Tell about the South: The Southern Rage to Explain is the title of Fred Hobson's latest book (published in 1983 by Louisiana). A good part of telling and explaining in the centuries since Jamestown has involved the Southern impulse toward violence and vainglory, prejudice and persecution, religious fundamentalism and fundamental racism. Today, however, as Hobson points out in his VQR essay, Southern benightedness is regarded "largely as a historical phenomenon." The Bible Belt has become the Sun Belt, the Savage South the Superior South. In an America where image making is a national pastime, the transformation from benighted to beautiful in just a few years' time has to rank among the supreme examples of the art. Mr. Hobson is well qualified to examine "the origins, endurance, and presumed demise" of a savage and benighted Dixie. A native North Carolinian and graduate of Chapel Hill, he is now a professor of English at the University of Alabama. In addition to Tell about the South, winner of the 1983 Jules F.Landry Award, Mr. Hobson's other books include Serpent in Eden: H.L. Mencken and the South and South-Watching: Selected Essays of Gerald W.Johnson. When he is not studying the South, Mr. Hobson follows another great Southern passion—basketball.

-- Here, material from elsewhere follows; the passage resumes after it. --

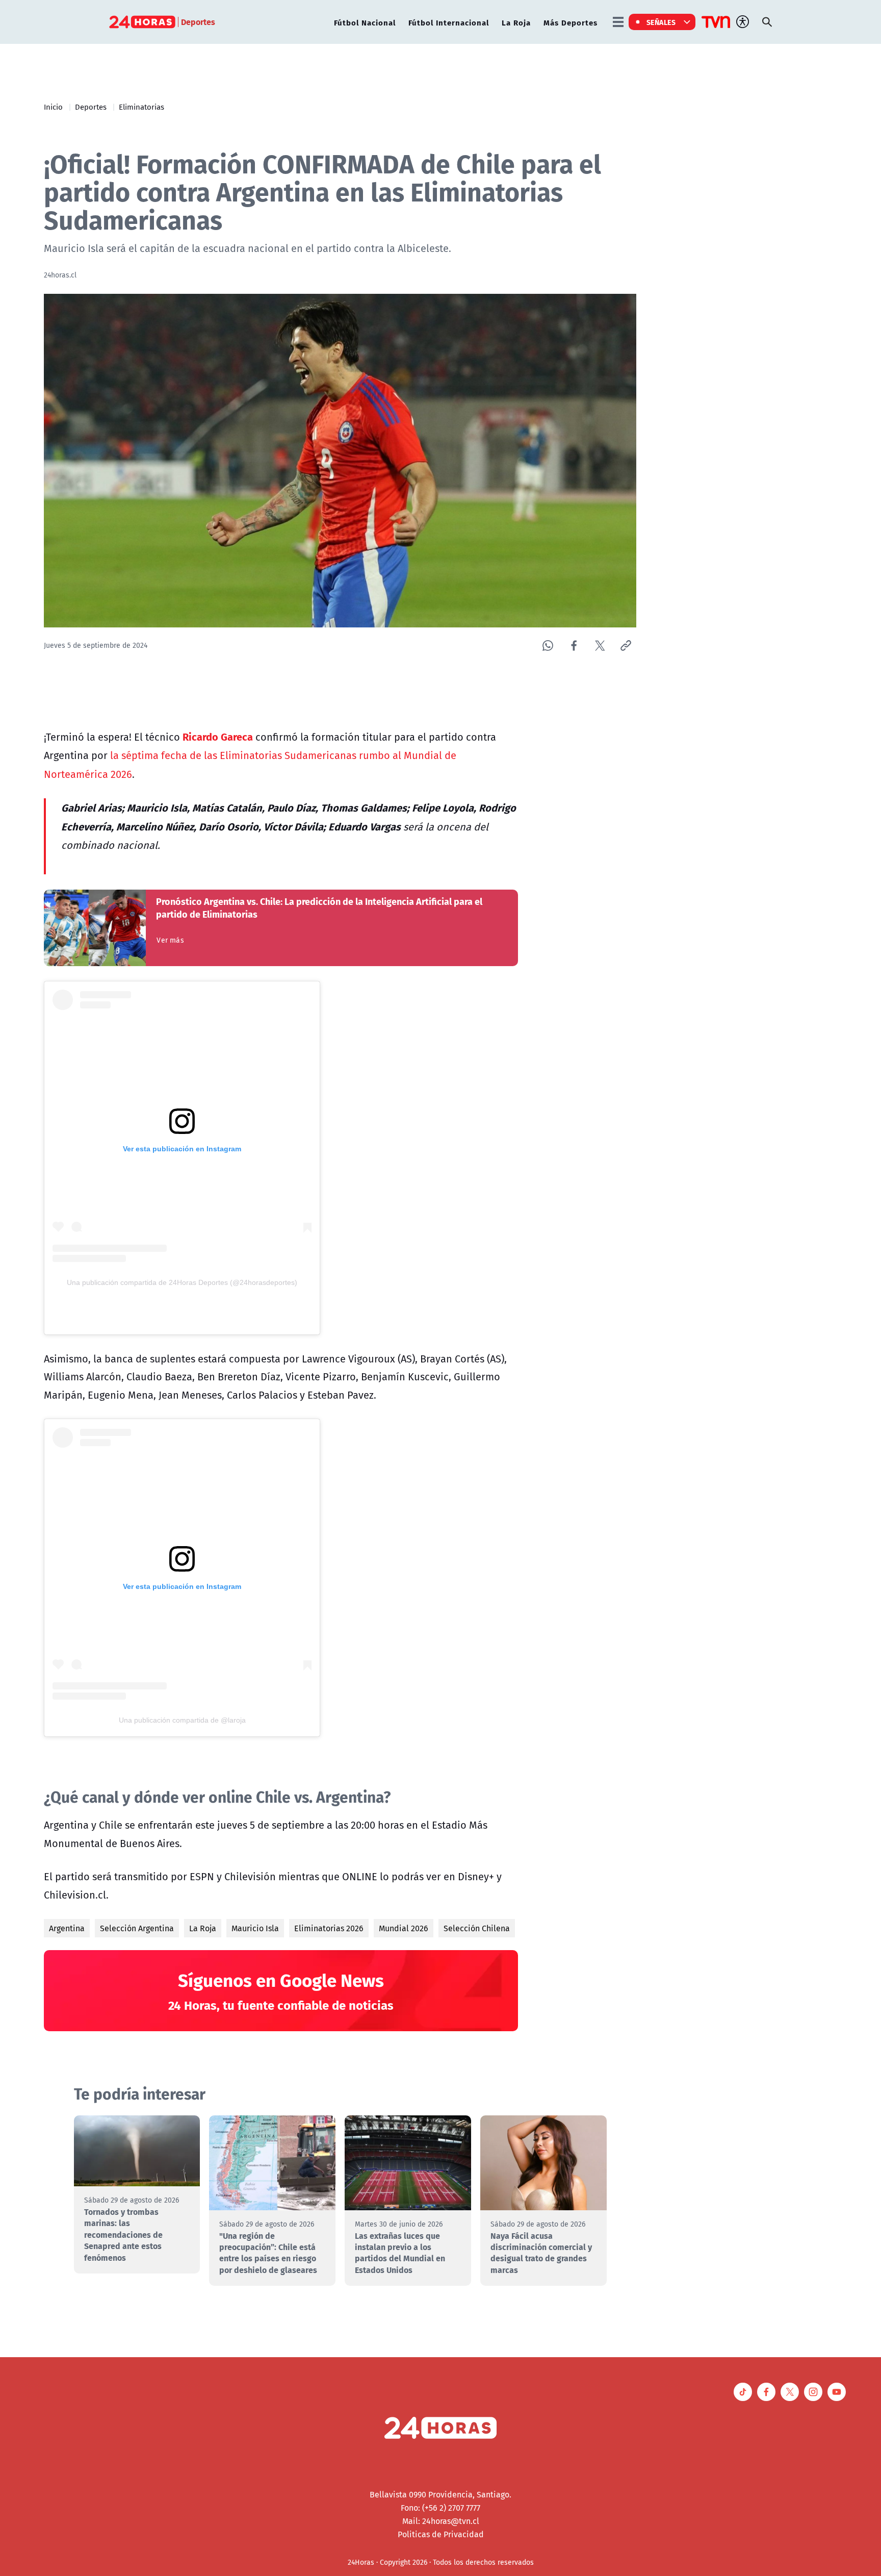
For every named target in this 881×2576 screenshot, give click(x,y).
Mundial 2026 (403, 1928)
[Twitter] (599, 645)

"Every age has its curious and sometimes inhuman games and sports," observes Harold Fromm. One of the favorite pastimes of our age, he contends, is the recycling of lives, a notable case being the lives of Virginia and Leonard Woolf. Mr. Fromm cites three examples where he believes the Woolfs have been portrayed as "sitting ducks," and his lively essay seems certain to stimulate more discussion about the English couple. A member of the English faculty at Indiana University North-west, Mr. Fromm has written widely about the works of Virginia Woolf. In addition, in recent years his essays have concerned literary theory, professionalism in the arts, and air pollution. They have appeared in such journals as English Miscellany, Criticism, and the Yale and Georgia reviews, as well as VQR.